Crimes have consequences, even for geniuses

Open-access people, meet the copyright laws. Much has been written about Aaron Swartz, the computer genius who killed himself after being charged with a variety of cybercrimes. Some ardent friends accuse the Massachusetts Institute of Technology of having cruelly called in the police to deal with him.

By then, MIT had foiled multiple attempts to illegally download academic journals and realized that someone had broken in to a wire closet to achieve the same end. MIT security analysts had also detected activity from China on the netbook being used, making them extra wary.

MIT had no idea who it was at the time — not that this should have made a difference. But some Swartz defenders argue that the tech prodigy rated special treatment.

“When I was at MIT, if someone went to hack the system, say by downloading databases to play with them, (he) might be called a hero, get a degree, and start a computer company. But they called the cops on him. Cops,” said an apparently shocked Brewster Kahle, founder of the Internet Archive digital library.

The infantilizing culture of academia has led some university wards to expect leniency when they misbehave. In any case, Swartz wasn’t playing with databases. He was trying to strip them of their economic value. Also, for the record, he was not an MIT student. He was a 26-year-old with a fellowship at Harvard. And if he had been an undergrad, so what? MIT isn’t day care.

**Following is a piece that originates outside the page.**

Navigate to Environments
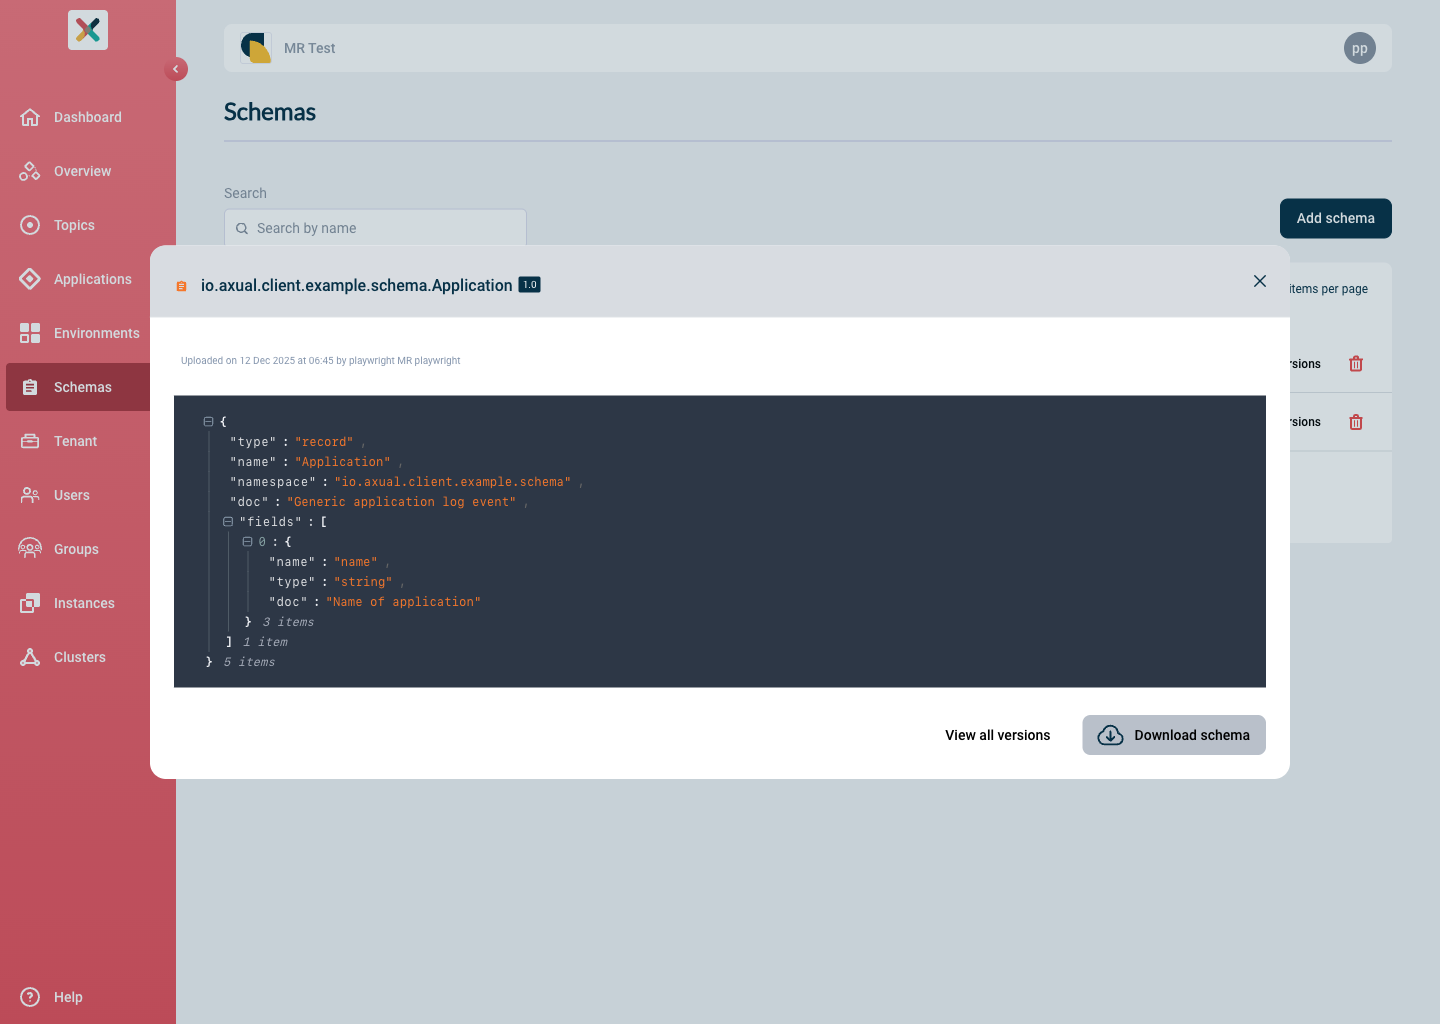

Swartz’s mission was to “liberate” the databases owned by JSTOR, a nonprofit subscription service selling access to academic journals. Many open-access agitators hold that JSTOR has no right to charge money for its wares, copyright law notwithstanding. Odd that some of his most vocal defenders are book authors dependent on copyright protection for their livelihoods.

Aha, they rationalize, the professors, unlike them, are paid by the universities, so ripping off this material doesn’t hurt the creators. Two problems with that. One is that it’s still copyrighted. And by the way, academic journals cost money to produce.

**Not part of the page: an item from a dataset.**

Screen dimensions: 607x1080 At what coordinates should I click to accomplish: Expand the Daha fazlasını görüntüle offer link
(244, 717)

The other problem is that JSTOR does enhance the professors’ income in indirect ways. Publishing in peer-reviewed academic journals provides a basis for promotions and funding. Of course, there’s nothing stopping the scholars from bypassing the academic journal system and putting their papers online for free. But then they’d be competing for credibility with a zillion blogs and the Drudge Report.

Let me confess that I’ve shared the frustration of hitting against JSTOR’s pay wall when trying to obtain an academic article online. I want it for nothing. Who doesn’t? If the cyber-innovators can come up with a new ecosystem for freely disseminating peer-reviewed scholarly articles, thereby bypassing JSTOR — and without stomping on anyone’s intellectual property rights — more power to them.

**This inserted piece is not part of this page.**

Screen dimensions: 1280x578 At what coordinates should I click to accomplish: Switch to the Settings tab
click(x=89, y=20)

Swartz was clearly engaging in an act of civil disobedience. He tragically lacked the emotional toughness to accept its consequences. Or he assumed that an esteemed member of the Cambridge tech community would float above them.

JSTOR officials were so enraged at the attack that they blocked MIT’s access to its database for a few days, while lashing out at MIT, according to news reports. But on learning who it was, JSTOR decided not to pursue the case. As another sop to the free-culture community, it opened some of its archives for free reading.

MIT has maintained more dignity. It expressed sadness for Swartz’s death and started an investigation of what happened, but thus far it has not apologized. And should not. The school is full of young geniuses with outsized ideas of their specialness. MIT is doing them a favor by making clear that serious crimes against property could bring in the cops.